The results presented herein indicate that VT-287 is a stable nano-formulation that is able to transport and deliver Irinotecan in its active form. The physical properties of VT-287, we believe, prevent aggregation in solution, and the novel idea of coating the nanoparticle with positively charged lysine facilitates interaction with specific cell-surface receptors thus leading to targeted delivery and permeability in lungs .We have shown that VT-287 is able to penetrate the endothelial cells and deliver physiologically relevant concentration of Irinotecan to the intracellular compartment. This delivery and intracellular retention is enhanced in the presence of a magnet due to the presence of iron in VT-287. The in vivo studies that were carried out in two species (rodent and non-rodent) demonstrate that VT-287 is able to selectively target Irinotecan delivery to the lung, and result in a significantly higher concentration of the active metabolite SN-38 in the lung in both species. Further, we have also shown that under the influence of a magnet, there is improved retention of VT-287 in the lung, resulting in further enhancementof SN-38. Finally, we have demonstrated that the Irinotecan delivered via VT-287 is just as potent as Irinotecan in killing lung cancer cells, using cytotoxicity studies carried out with 4 different lung cancer cell lines. Taken together, our results strongly suggest that VT287 will be a potent, targeted, efficacious and safe therapy for lung cancer.

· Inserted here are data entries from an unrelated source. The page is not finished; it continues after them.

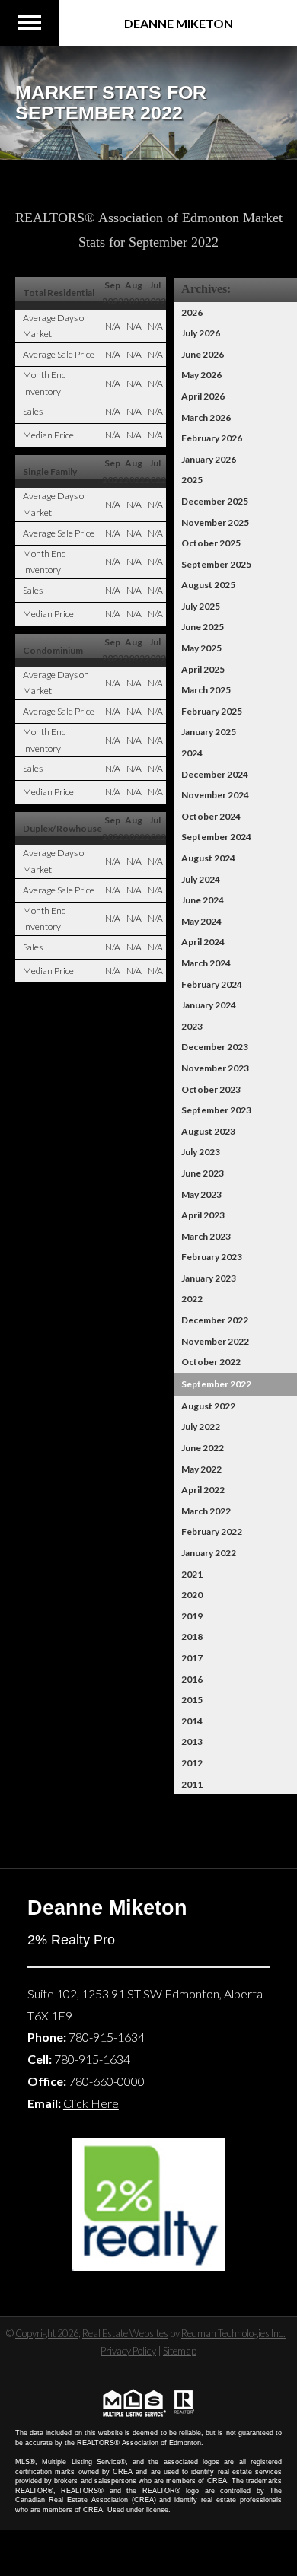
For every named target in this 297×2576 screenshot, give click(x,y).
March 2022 (206, 1511)
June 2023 (202, 1173)
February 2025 (211, 711)
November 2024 (215, 795)
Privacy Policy (128, 2351)
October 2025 (211, 543)
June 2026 (202, 354)
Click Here (91, 2103)
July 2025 (200, 606)
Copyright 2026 (46, 2333)
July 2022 (200, 1426)
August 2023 (208, 1131)
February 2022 (211, 1531)
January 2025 (208, 731)
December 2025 (214, 501)
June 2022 (202, 1448)
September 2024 (216, 836)
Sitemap (179, 2351)
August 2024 (208, 858)
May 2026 (201, 375)
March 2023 (206, 1236)
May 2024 (201, 921)
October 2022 (211, 1362)
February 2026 (211, 438)
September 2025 (216, 564)
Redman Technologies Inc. (233, 2333)
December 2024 (214, 774)
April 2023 (203, 1215)
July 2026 (200, 333)
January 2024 (208, 1005)
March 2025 (206, 690)
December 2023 (214, 1046)
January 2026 (208, 459)
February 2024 (211, 984)
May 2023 (201, 1194)
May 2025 (201, 648)
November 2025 (215, 522)
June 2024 (202, 900)
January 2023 (208, 1278)
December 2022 (214, 1320)
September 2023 (216, 1110)
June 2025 (202, 626)
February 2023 (211, 1257)
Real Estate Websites (125, 2333)
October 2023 (211, 1089)
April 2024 (203, 941)
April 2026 (203, 396)
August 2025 (208, 585)
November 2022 (215, 1341)
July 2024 (200, 879)
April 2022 (203, 1489)
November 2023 (215, 1068)
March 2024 (206, 963)
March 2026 (206, 417)
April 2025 (203, 669)
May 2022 (201, 1469)
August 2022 (208, 1406)
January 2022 (208, 1553)
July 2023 (200, 1151)
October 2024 (211, 816)
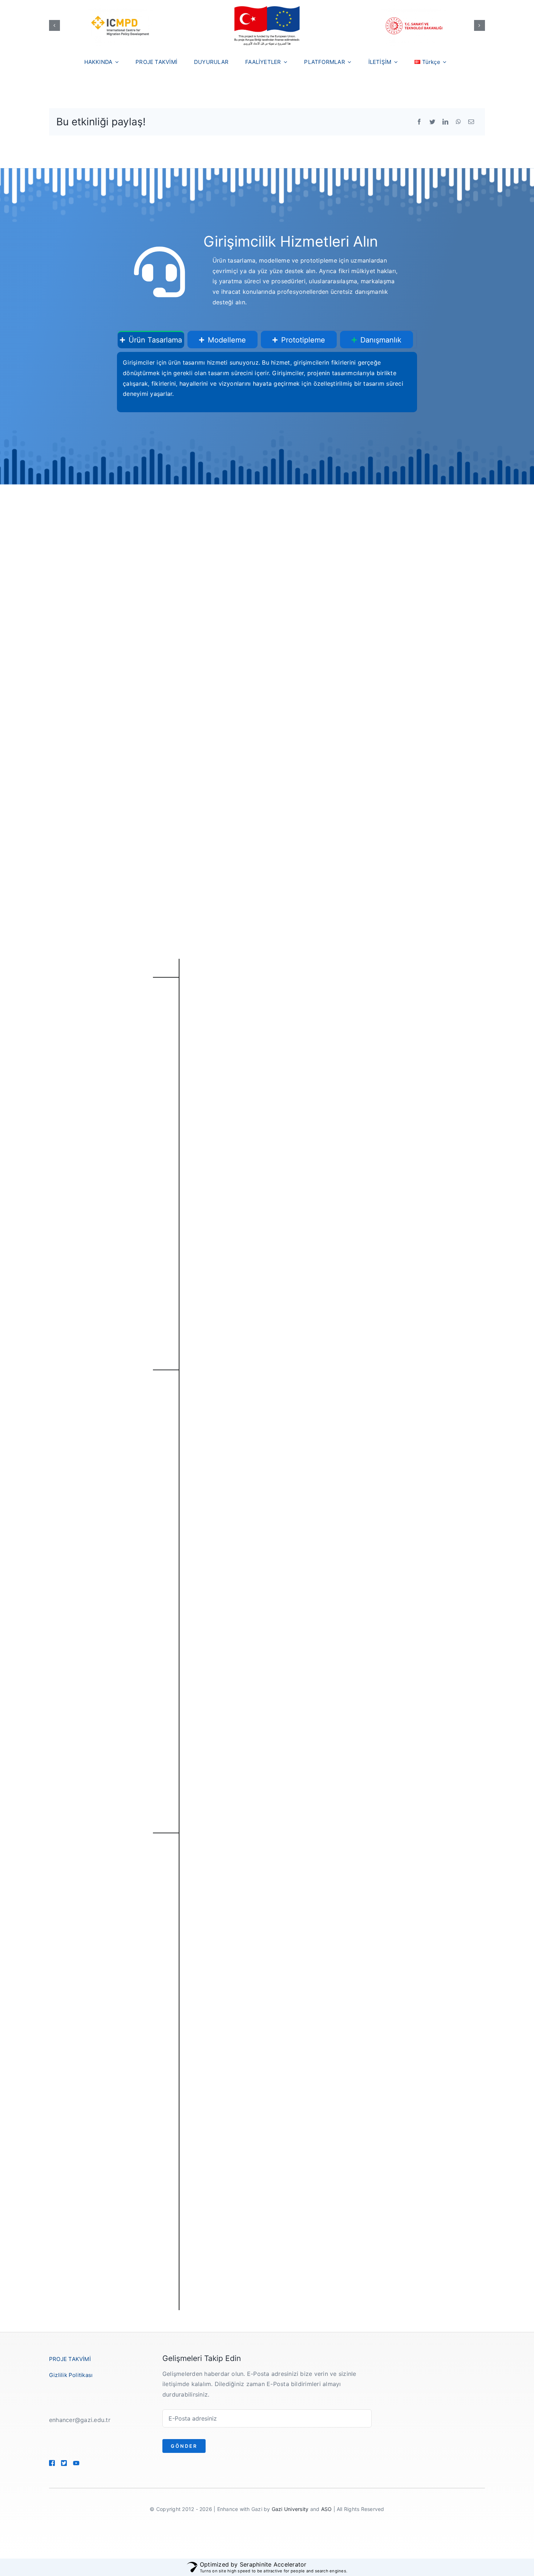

Data presented herein is representative of how the nanoparticle of the invention can deliver therapeutic compounds to lungs. It is stated that the cytotoxic drug irinotecan is merely a representative example to establish the efficacy of the nanoparticle as delivery platform and it can be extended to other therapeutics and disease conditions as described in this specification The data is merely representative and cannot be construed to be limiting the invention in any way.